FIG. 5 illustrates collected data over time 502. In this illustration 502, the data which has been collected into a table for an individual cart 504 is presented in graphical form for easier interpretation by human beings. Under normal operations, the server 110 will not need to generate such a graphical form unless requested to by a supervising user. However, whereas the server 110 can easily interpret trends within a table of information (and draw conclusions from that table), for most individuals the collected data is more easily understood in graphical form. In this illustration 502, heart rate 506, temperature 508, force on the cart handle 510, cart speed 512, and estimated stress of the user 514 are all presented in graphical form. From the data used to generate such a graphical interpretation, the server 110 can identify if the customer 102 has crossed any defined thresholds or otherwise produced patterns indicating the customer should be offered assistance.

FIG. 6 illustrates a second example method, performed by the server 110 of FIG. 1. The method includes receiving, at the server 110 and in near-real-time, baseline biometric data generated at a shopping cart handle 104, the baseline biometric data being associated with a user 102 of the shopping cart 106 (602). The server 110 receives additional biometric data generated at the shopping cart handle 104 (604) and analyzes the baseline biometric data and the additional biometric data, to yield a biometric analysis (606). The server 110 then determines, based on the biometric analysis, that a check on the user 102 should occur (608). The server 110 then transmits a notification to at least one store associate 118 to perform the check on the user 102.

Examples of the biometric data which can be collected can include the temperature and the heart rate of the user 102. The biometric analysis can include determining, based on the baseline biometric data, a baseline range; recording multiple instances of the additional biometric data over time, to yield a table of biometric data; identifying, within the table of biometric data, values which fall outside the baseline range; and based on the values being outside the baseline range, determining that the check on the user should occur.

Receiving of the additional biometric data and/or the cart data can occur at regular, periodic intervals. Alternatively, the additional biometric data and/or the cart data can occur based upon trigger conditions being met at the shopping cart. For example, every time the shopping cart detects a new item has been added to the cart, a measurement can be taken immediately afterwards. As another example, the shopping cart may take biometric measurements each time the cart moves after being stopped for more than 3 seconds (or another predetermined period of time). As yet another example, measurements can be taken each time the shopping cart enters a new aisle, or when the shopping cart enters into a new section/portion of the store.

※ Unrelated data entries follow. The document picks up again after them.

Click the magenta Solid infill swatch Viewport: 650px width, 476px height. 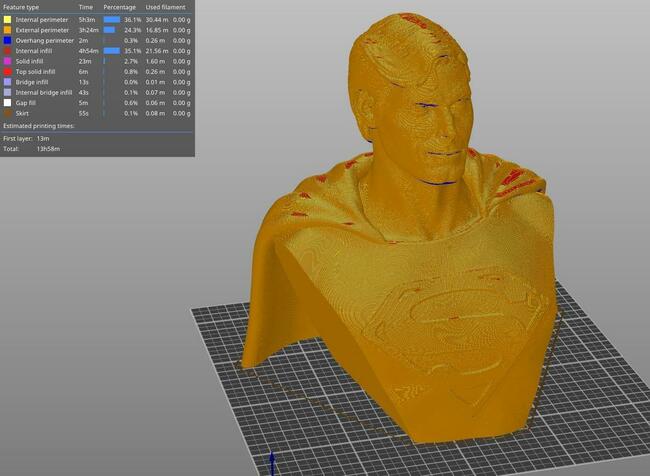click(x=7, y=61)
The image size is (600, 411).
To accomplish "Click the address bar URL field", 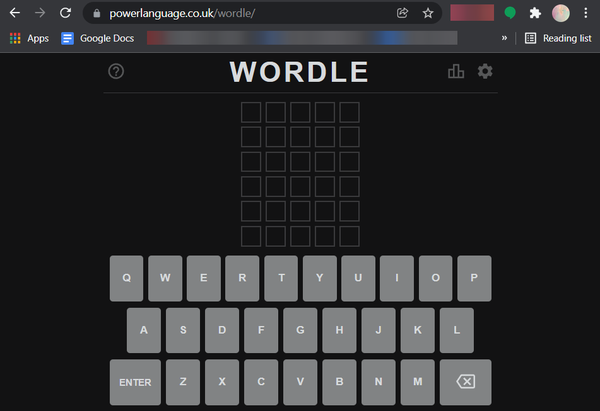I will (245, 13).
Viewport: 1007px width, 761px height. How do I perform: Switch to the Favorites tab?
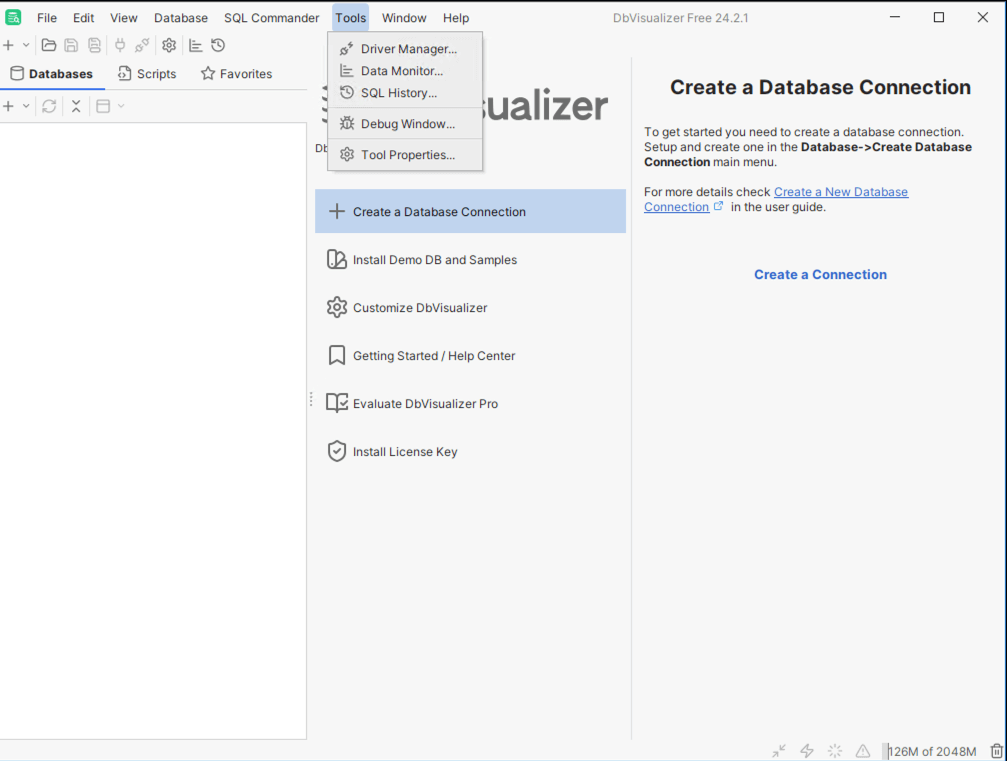click(x=236, y=74)
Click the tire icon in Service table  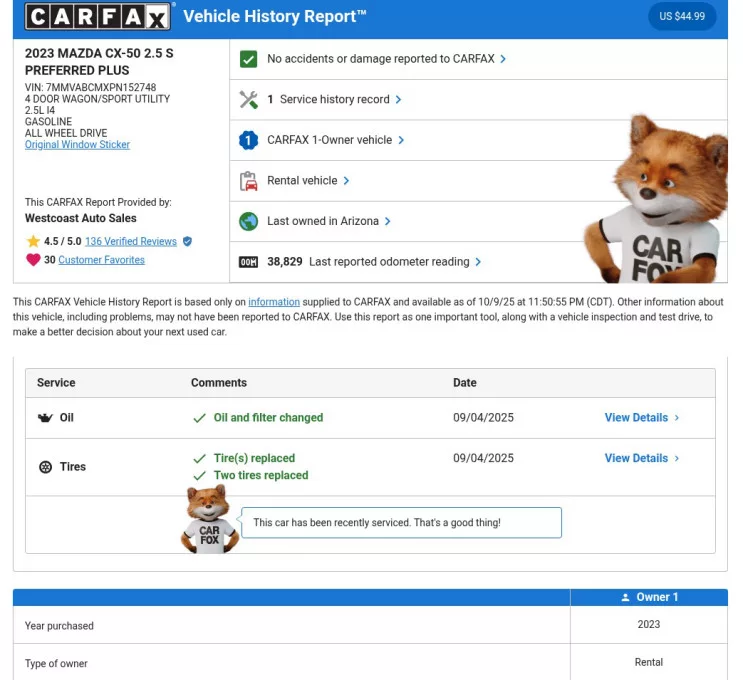(45, 467)
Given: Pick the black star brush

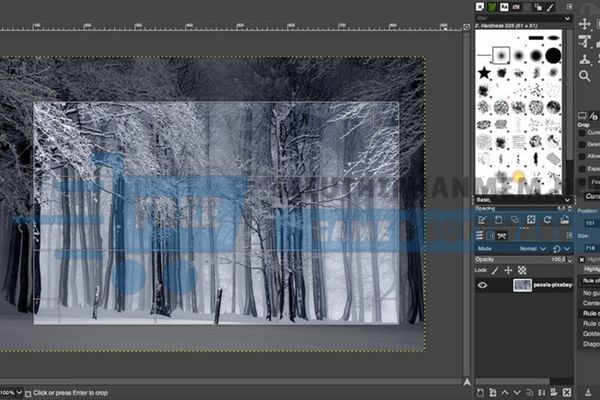Looking at the screenshot, I should (x=484, y=72).
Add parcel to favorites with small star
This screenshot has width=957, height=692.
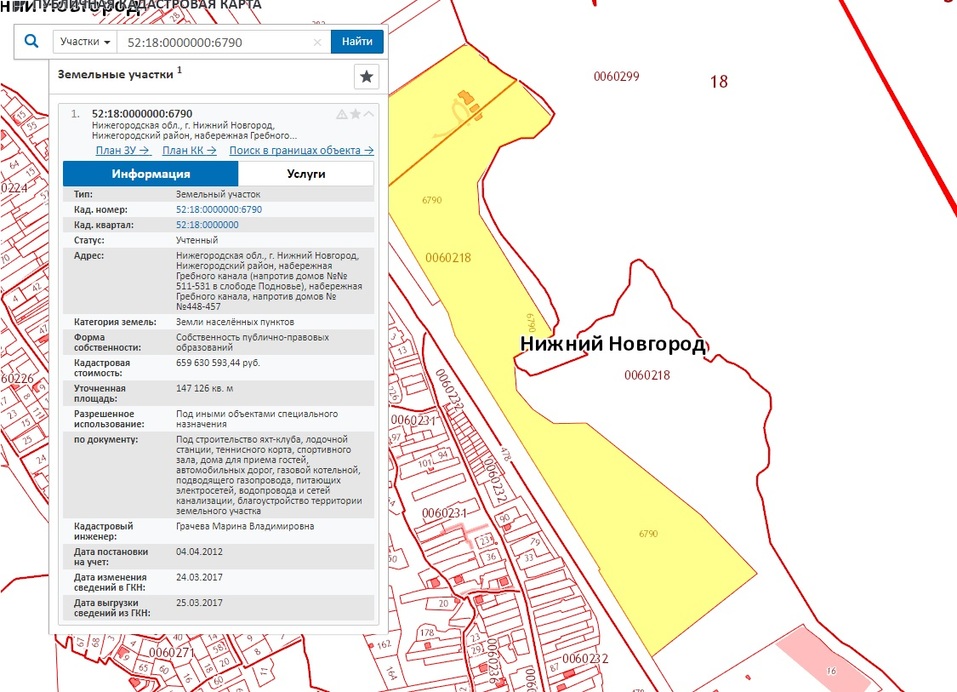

The method of FIG. 6 can also include receiving cart movement data, the cart movement data including the force applied to the shopping cart handle and the shopping cart speed. In addition, the server 110 can use the received data to generate additional fields, such as a stress estimation of the user. Such additional fields can be created by weighting the known data. For example, a simple estimation of the user's stress may be Stress=heart rate×force of the grip on the handle bar. More complex estimation of the user's satisfaction may include the user's temperature, the user's speed in the store, the store noise level, etc., all weighted as required by specific configurations. One example would be that the location of the cart continues to be at a certain location when the humidity sensor senses extra moisture and the force on the cart handle increases. This could lead to a determination to send help to that location repeatedly, which can be used to determine that store customers do not like that area of the store. Likewise, analysis of the increase in speed through force on the handle and/or an elevated heart rate, can be used to determine an area of the store customers do not like.

In some configurations, the server 110 can also do group analysis on carts being used in the store. For example, using the data collected from multiple users, the server 110 can identify, identifying, within a portion of the store in which the shopping cart is located, additional shoppers who, based on biometric data received from shopping cart handles of shopping carts used by the additional shoppers, should also be checked on, to yield an identified pattern; and based on the identified pattern, sending an additional notification to the at least one store associate, the additional notification identifying the portion of the store in which the identified pattern is occurring. This type of group analysis can reveal trends among multiple customers that something in that portion of the store needs to be addressed.

In other embodiments, biometric feedback can be provided to the customer via, for example, a smartphone application. The items placed into the cart may be tracked, for example, by scanning a code such as the bar code or UPC on an item. The system can determine the items placed in the cart, the weight of the items and the force applied to the cart, speed and distance traveled. Based on the collected data, the system can determine the work being done by pushing the cart. The speed, mileage, calories burned, etc. may be provided to the customer via the smartphone application.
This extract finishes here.